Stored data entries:

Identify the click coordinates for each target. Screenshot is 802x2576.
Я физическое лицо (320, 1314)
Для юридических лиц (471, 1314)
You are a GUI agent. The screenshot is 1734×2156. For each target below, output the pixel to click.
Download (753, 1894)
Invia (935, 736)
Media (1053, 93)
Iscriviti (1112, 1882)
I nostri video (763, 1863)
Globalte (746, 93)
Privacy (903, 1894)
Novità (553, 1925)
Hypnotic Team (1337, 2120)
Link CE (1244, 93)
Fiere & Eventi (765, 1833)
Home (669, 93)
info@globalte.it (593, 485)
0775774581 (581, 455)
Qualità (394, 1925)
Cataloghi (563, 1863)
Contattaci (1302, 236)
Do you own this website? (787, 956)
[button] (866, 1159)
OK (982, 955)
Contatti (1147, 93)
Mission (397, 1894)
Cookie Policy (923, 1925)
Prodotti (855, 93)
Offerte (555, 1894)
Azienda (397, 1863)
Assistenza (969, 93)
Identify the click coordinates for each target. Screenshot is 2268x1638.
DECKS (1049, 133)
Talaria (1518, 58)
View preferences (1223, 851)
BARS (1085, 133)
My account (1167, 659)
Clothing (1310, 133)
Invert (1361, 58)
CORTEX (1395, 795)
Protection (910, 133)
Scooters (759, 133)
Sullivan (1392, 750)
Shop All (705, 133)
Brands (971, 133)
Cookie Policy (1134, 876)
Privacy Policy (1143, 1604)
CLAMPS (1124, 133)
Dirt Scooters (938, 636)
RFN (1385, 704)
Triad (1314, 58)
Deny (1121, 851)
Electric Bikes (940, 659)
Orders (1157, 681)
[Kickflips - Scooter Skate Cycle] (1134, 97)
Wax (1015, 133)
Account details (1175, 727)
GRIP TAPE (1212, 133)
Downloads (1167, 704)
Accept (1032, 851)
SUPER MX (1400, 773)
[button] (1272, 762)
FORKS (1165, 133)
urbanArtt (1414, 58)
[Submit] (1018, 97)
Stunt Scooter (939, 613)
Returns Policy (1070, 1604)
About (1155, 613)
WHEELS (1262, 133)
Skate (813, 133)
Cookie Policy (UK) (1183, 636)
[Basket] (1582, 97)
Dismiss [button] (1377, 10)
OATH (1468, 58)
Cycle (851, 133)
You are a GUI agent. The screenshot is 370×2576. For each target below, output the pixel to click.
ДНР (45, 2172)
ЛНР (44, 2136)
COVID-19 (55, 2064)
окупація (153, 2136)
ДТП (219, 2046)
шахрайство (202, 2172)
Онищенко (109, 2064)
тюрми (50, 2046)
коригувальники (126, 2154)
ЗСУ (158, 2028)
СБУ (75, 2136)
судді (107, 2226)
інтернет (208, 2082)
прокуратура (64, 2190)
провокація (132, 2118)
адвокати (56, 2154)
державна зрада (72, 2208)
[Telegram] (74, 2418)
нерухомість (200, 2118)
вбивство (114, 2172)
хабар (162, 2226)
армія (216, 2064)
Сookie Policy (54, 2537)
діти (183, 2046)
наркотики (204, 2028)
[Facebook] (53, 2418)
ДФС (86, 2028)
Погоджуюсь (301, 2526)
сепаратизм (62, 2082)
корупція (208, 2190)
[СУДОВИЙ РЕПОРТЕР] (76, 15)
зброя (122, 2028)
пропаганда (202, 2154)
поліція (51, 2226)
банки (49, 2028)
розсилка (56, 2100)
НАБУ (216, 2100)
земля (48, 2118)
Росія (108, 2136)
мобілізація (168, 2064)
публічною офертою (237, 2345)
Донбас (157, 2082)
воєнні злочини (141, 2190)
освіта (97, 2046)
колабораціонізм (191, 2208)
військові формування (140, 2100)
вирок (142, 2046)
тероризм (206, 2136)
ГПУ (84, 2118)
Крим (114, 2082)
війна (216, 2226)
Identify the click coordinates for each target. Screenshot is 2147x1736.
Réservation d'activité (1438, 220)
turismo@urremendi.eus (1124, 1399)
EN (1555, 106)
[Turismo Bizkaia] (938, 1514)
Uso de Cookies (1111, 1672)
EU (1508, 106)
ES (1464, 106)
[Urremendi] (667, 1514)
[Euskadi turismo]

> _Instructions to follow_
The range runs from the line above containing "Account details (1175, 727)" to the line containing "WHEELS (1262, 133)", inclusive. Restate those lines word for word and no others.

> _Exercise answer_
Account details (1175, 727)
GRIP TAPE (1212, 133)
Downloads (1167, 704)
Accept (1032, 851)
SUPER MX (1400, 773)
[button] (1272, 762)
FORKS (1165, 133)
urbanArtt (1414, 58)
[Submit] (1018, 97)
Stunt Scooter (939, 613)
Returns Policy (1070, 1604)
About (1155, 613)
WHEELS (1262, 133)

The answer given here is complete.